6. CLAUDE.md / REVIEW.md Compliance (Low)
- If CLAUDE.md or REVIEW.md has specific rules → check whether the diff violates them.
- Only flag when the guideline explicitly mentions that issue (do not infer broadly).
- Compliance violations → severity 🟡 (non-blocking), unless the guideline explicitly states it is blocking.
7. Style (Low)
- Following codebase convention?
- Correct formatting (project formatter)?
- Lint passing?
Step 4: Present results
Standard format:
## Summary
[1-2 sentences: what this code does, whether it should be merged, scale of changes]
## 🔴 Must fix (blocking)
- **<file>:<line>** — <brief issue>
→ <specific fix suggestion, with code if possible>
## 🟡 Should fix (non-blocking but worth doing)
- ...
## 🟢 Suggestions (optional)
- ...
## ✅ Strengths
- [Brief praise — important for balanced feedback]
Rules:
- Each finding must have a specific location (file:line) and a fix suggestion.

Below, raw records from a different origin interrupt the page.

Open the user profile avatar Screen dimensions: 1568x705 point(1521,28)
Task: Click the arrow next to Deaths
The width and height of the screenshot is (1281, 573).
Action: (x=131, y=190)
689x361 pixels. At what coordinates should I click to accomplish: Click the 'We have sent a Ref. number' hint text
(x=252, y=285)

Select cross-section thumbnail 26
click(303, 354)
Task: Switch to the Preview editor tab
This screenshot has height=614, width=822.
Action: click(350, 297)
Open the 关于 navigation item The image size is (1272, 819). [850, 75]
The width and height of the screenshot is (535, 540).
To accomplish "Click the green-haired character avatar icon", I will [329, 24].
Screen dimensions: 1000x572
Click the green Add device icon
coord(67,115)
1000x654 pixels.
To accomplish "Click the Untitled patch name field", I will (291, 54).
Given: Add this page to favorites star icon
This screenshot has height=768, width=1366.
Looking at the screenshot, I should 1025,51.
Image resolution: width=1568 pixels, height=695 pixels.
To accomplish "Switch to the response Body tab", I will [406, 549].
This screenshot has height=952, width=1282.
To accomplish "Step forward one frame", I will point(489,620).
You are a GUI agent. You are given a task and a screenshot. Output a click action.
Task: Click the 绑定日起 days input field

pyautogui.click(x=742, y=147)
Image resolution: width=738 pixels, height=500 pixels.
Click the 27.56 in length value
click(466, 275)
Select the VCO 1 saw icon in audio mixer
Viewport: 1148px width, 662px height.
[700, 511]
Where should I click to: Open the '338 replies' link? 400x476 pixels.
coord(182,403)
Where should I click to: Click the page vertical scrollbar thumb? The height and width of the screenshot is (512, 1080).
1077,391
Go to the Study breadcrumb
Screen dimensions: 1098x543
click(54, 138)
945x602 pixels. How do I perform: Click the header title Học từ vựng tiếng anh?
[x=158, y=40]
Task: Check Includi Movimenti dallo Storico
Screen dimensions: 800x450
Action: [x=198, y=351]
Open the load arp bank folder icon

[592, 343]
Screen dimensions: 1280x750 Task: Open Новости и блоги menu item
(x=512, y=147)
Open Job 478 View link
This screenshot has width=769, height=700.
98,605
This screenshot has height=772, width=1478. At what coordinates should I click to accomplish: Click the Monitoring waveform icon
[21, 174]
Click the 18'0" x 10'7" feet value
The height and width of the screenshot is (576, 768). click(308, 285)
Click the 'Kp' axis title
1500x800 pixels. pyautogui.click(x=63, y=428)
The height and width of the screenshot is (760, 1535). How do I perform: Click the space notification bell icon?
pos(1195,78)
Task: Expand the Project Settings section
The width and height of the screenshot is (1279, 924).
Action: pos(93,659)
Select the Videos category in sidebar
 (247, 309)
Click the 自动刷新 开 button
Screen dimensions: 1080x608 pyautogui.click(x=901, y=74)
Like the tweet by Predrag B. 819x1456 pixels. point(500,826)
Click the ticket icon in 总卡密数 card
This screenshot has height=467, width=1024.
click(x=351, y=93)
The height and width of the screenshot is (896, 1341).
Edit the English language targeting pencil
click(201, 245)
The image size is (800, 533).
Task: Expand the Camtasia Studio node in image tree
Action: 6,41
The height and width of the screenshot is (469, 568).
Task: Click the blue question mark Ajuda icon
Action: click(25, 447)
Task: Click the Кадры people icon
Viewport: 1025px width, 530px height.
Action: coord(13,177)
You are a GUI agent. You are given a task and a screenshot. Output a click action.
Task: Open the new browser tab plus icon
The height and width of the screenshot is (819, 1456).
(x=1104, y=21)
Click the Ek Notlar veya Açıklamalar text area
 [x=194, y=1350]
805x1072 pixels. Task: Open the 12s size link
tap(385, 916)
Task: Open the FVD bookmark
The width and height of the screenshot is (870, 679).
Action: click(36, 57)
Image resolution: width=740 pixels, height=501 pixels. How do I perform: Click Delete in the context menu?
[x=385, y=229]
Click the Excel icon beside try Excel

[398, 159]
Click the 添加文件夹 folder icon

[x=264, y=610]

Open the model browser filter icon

- Confidence scoring: only report findings with confidence ≥80%. Self-assess using this rubric: 100 = certain bug/vulnerability, 75 = very likely wrong, 50 = possibly wrong but needs more context, 25 = style suggestion only, 0 = uncertain. Findings <80% → drop or move to 🟢 Suggestions.
- Do NOT nitpick style if a formatter is in use — the formatter handles it automatically.
- Do NOT suggest rewrites as "do it differently" if it is merely a preference.
- Do NOT flag pre-existing issues (old code not in the diff) unless the diff makes them a problem.
- Do NOT flag issues that linter/typecheck will catch (CI handles those).
- Do NOT flag intentional behavior changes already explained in the commit message/PR description.
- Do NOT flag code that has a lint-ignore comment (already acknowledged).
- If everything looks fine → clearly state "No blocking issues, ready to merge." Do not fabricate problems.
Step 5: Follow-up question
After delivering results, ask: "Do you need specific diffs for the 🔴 issues, or is the list sufficient?"
This skill is read-only (frontmatter allowed-tools does not include Edit/Write). Diff output is a text suggestion in chat — user copies/applies it. To auto-apply, use the /refactor skill or a subagent with Edit/Write.
Gotchas
- Race conditions, off-by-one, memory leaks: not obvious from the diff. Read SURROUNDING CONTEXT, not just changed lines.
- Security holes (SQLi, XSS, IDOR, SSRF): check input validation + auth checks; do not trust a diff that "looks OK".
- Test coverage ≠ quality: tests may test the wrong thing. Read test assertions, not just coverage %.
- Style nit priority is LOWEST: flag them but do not block the PR if the logic is correct. Prioritize bug + security fixes first.